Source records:

————

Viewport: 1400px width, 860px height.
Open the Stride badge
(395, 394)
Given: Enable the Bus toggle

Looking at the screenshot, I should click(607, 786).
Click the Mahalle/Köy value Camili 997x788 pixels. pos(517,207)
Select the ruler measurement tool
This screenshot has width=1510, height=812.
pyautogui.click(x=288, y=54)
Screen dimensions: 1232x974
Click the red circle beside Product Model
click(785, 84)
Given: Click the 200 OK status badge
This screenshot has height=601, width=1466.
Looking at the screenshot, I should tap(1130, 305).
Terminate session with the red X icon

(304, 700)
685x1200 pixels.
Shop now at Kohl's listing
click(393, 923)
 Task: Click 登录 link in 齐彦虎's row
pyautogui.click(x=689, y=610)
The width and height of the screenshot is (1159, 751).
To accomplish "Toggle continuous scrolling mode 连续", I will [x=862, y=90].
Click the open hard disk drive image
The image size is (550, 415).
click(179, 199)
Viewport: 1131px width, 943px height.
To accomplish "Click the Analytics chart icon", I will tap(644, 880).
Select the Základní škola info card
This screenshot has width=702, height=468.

————

Activity.
Write out all of the records word for word.

Response area.
Viewport: 1400px width, 860px height.
Open the Stride badge
(395, 394)
Given: Enable the Bus toggle

Looking at the screenshot, I should click(607, 786).
Click the Mahalle/Köy value Camili 997x788 pixels. pos(517,207)
Select the ruler measurement tool
This screenshot has width=1510, height=812.
pyautogui.click(x=288, y=54)
Screen dimensions: 1232x974
Click the red circle beside Product Model
click(785, 84)
Given: Click the 200 OK status badge
This screenshot has height=601, width=1466.
Looking at the screenshot, I should tap(1130, 305).
Terminate session with the red X icon

(304, 700)
685x1200 pixels.
Shop now at Kohl's listing
click(393, 923)
 Task: Click 登录 link in 齐彦虎's row
pyautogui.click(x=689, y=610)
The width and height of the screenshot is (1159, 751).
To accomplish "Toggle continuous scrolling mode 连续", I will [x=862, y=90].
Click the open hard disk drive image
The image size is (550, 415).
click(179, 199)
Viewport: 1131px width, 943px height.
To accomplish "Click the Analytics chart icon", I will tap(644, 880).
Select the Základní škola info card
This screenshot has width=702, height=468.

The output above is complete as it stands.